Saved data entries
===

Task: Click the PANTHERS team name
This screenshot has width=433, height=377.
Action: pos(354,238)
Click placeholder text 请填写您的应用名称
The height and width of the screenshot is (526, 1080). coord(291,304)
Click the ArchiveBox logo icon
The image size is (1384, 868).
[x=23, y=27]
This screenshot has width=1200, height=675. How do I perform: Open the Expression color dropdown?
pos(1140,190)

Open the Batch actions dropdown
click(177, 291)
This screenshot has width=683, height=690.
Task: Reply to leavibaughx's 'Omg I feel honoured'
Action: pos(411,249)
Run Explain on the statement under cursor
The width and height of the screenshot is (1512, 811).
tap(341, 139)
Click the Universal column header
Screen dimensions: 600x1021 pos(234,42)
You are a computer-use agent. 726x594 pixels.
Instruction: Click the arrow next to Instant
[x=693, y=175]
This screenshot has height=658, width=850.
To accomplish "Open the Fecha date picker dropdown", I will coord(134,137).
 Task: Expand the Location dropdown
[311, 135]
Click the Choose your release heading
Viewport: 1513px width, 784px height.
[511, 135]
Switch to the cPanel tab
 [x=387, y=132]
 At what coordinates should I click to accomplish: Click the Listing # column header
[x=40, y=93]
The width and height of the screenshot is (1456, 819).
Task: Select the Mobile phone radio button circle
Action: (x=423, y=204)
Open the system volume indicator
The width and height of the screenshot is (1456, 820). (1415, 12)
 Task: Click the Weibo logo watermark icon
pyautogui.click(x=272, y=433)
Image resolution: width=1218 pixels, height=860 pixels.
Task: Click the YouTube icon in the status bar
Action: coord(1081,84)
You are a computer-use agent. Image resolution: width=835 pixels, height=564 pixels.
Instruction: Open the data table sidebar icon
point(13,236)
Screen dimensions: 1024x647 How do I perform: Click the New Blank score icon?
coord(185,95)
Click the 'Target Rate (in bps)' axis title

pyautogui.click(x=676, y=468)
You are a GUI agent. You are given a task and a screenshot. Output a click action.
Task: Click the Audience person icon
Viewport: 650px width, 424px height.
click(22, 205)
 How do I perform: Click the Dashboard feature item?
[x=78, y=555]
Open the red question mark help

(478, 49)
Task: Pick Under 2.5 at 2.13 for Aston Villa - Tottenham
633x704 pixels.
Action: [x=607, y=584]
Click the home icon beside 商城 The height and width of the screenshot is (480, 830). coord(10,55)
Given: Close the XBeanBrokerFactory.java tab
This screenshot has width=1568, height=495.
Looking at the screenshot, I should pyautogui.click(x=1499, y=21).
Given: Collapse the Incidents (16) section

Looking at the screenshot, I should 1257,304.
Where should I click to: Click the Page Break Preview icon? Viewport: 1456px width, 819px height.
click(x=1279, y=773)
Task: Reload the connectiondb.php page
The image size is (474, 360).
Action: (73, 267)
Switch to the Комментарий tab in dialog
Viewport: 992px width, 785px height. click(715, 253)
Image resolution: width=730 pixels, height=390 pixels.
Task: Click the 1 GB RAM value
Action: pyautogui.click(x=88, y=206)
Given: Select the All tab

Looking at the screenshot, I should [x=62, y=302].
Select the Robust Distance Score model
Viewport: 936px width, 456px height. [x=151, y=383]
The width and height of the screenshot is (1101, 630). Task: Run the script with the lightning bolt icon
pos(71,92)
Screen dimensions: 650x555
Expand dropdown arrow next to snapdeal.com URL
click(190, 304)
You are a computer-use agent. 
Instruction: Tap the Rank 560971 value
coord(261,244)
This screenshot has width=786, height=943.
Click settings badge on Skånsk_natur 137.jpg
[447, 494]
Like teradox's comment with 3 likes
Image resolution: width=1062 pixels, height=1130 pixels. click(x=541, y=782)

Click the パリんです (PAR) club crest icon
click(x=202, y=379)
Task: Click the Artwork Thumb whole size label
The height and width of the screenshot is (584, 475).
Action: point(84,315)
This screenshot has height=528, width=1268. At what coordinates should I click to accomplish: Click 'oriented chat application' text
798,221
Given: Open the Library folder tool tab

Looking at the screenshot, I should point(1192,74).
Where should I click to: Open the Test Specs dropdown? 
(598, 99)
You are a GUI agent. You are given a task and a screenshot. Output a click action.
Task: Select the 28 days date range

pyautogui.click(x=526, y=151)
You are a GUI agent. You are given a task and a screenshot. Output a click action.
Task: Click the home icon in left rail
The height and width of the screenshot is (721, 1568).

===

#### Task requirements:
Please return the full set of records exactly as given above.

#### Answer section:
Task: Click the PANTHERS team name
This screenshot has width=433, height=377.
Action: pos(354,238)
Click placeholder text 请填写您的应用名称
The height and width of the screenshot is (526, 1080). coord(291,304)
Click the ArchiveBox logo icon
The image size is (1384, 868).
[x=23, y=27]
This screenshot has width=1200, height=675. How do I perform: Open the Expression color dropdown?
pos(1140,190)

Open the Batch actions dropdown
click(177, 291)
This screenshot has width=683, height=690.
Task: Reply to leavibaughx's 'Omg I feel honoured'
Action: pos(411,249)
Run Explain on the statement under cursor
The width and height of the screenshot is (1512, 811).
tap(341, 139)
Click the Universal column header
Screen dimensions: 600x1021 pos(234,42)
You are a computer-use agent. 726x594 pixels.
Instruction: Click the arrow next to Instant
[x=693, y=175]
This screenshot has height=658, width=850.
To accomplish "Open the Fecha date picker dropdown", I will coord(134,137).
 Task: Expand the Location dropdown
[311, 135]
Click the Choose your release heading
Viewport: 1513px width, 784px height.
[511, 135]
Switch to the cPanel tab
 [x=387, y=132]
 At what coordinates should I click to accomplish: Click the Listing # column header
[x=40, y=93]
The width and height of the screenshot is (1456, 819).
Task: Select the Mobile phone radio button circle
Action: (x=423, y=204)
Open the system volume indicator
The width and height of the screenshot is (1456, 820). (1415, 12)
 Task: Click the Weibo logo watermark icon
pyautogui.click(x=272, y=433)
Image resolution: width=1218 pixels, height=860 pixels.
Task: Click the YouTube icon in the status bar
Action: coord(1081,84)
You are a computer-use agent. Image resolution: width=835 pixels, height=564 pixels.
Instruction: Open the data table sidebar icon
point(13,236)
Screen dimensions: 1024x647 How do I perform: Click the New Blank score icon?
coord(185,95)
Click the 'Target Rate (in bps)' axis title

pyautogui.click(x=676, y=468)
You are a GUI agent. You are given a task and a screenshot. Output a click action.
Task: Click the Audience person icon
Viewport: 650px width, 424px height.
click(22, 205)
 How do I perform: Click the Dashboard feature item?
[x=78, y=555]
Open the red question mark help

(478, 49)
Task: Pick Under 2.5 at 2.13 for Aston Villa - Tottenham
633x704 pixels.
Action: [x=607, y=584]
Click the home icon beside 商城 The height and width of the screenshot is (480, 830). coord(10,55)
Given: Close the XBeanBrokerFactory.java tab
This screenshot has width=1568, height=495.
Looking at the screenshot, I should pyautogui.click(x=1499, y=21).
Given: Collapse the Incidents (16) section

Looking at the screenshot, I should 1257,304.
Where should I click to: Click the Page Break Preview icon? Viewport: 1456px width, 819px height.
click(x=1279, y=773)
Task: Reload the connectiondb.php page
The image size is (474, 360).
Action: (73, 267)
Switch to the Комментарий tab in dialog
Viewport: 992px width, 785px height. click(715, 253)
Image resolution: width=730 pixels, height=390 pixels.
Task: Click the 1 GB RAM value
Action: pyautogui.click(x=88, y=206)
Given: Select the All tab

Looking at the screenshot, I should [x=62, y=302].
Select the Robust Distance Score model
Viewport: 936px width, 456px height. [x=151, y=383]
The width and height of the screenshot is (1101, 630). Task: Run the script with the lightning bolt icon
pos(71,92)
Screen dimensions: 650x555
Expand dropdown arrow next to snapdeal.com URL
click(190, 304)
You are a computer-use agent. 
Instruction: Tap the Rank 560971 value
coord(261,244)
This screenshot has width=786, height=943.
Click settings badge on Skånsk_natur 137.jpg
[447, 494]
Like teradox's comment with 3 likes
Image resolution: width=1062 pixels, height=1130 pixels. click(x=541, y=782)

Click the パリんです (PAR) club crest icon
click(x=202, y=379)
Task: Click the Artwork Thumb whole size label
The height and width of the screenshot is (584, 475).
Action: point(84,315)
This screenshot has height=528, width=1268. At what coordinates should I click to accomplish: Click 'oriented chat application' text
798,221
Given: Open the Library folder tool tab

Looking at the screenshot, I should point(1192,74).
Where should I click to: Open the Test Specs dropdown? 
(598, 99)
You are a GUI agent. You are given a task and a screenshot. Output a click action.
Task: Select the 28 days date range

pyautogui.click(x=526, y=151)
You are a GUI agent. You are given a task and a screenshot. Output a click action.
Task: Click the home icon in left rail
The height and width of the screenshot is (721, 1568).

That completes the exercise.